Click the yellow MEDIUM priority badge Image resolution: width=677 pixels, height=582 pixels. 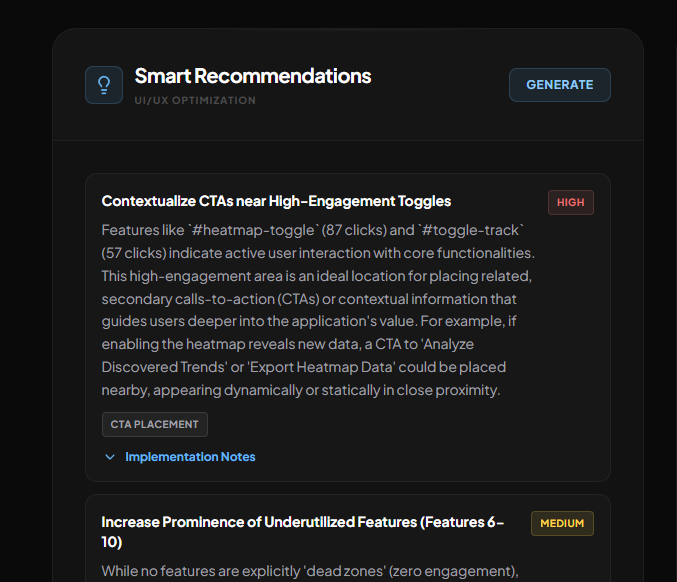(x=562, y=523)
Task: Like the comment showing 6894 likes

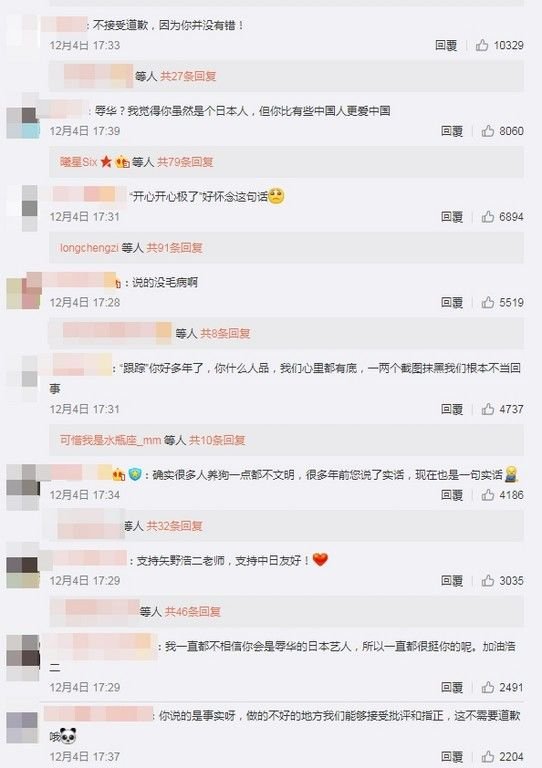Action: (x=488, y=216)
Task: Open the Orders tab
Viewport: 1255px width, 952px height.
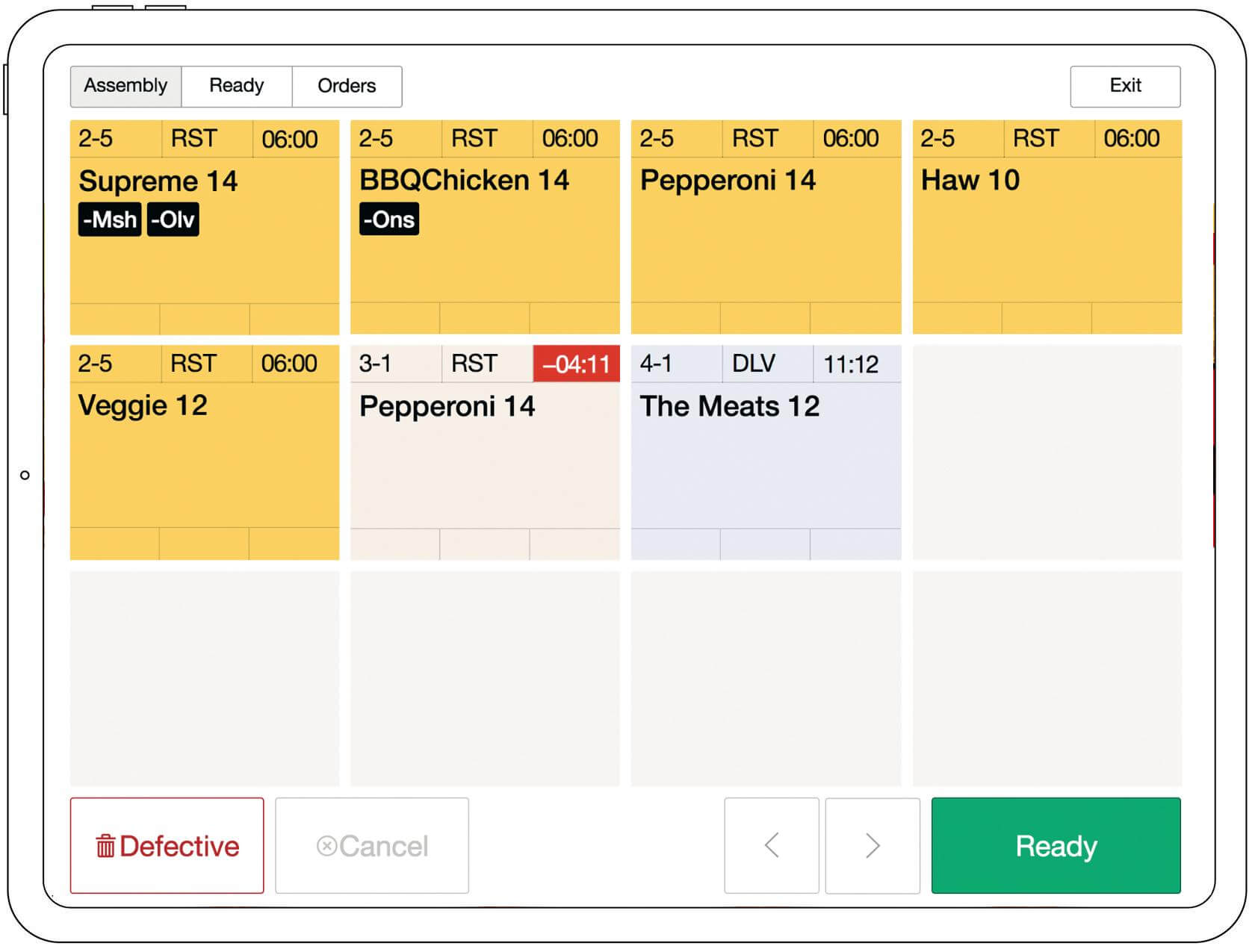Action: [x=347, y=86]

◆ Problem description
Only the lines from the one with "Task: Like the comment showing 6894 likes" through the end of the listing should be transcribed, exactly and without pictures.

◆ Exercise solution
Task: Like the comment showing 6894 likes

Action: (x=488, y=216)
Task: Open the Orders tab
Viewport: 1255px width, 952px height.
Action: [x=347, y=86]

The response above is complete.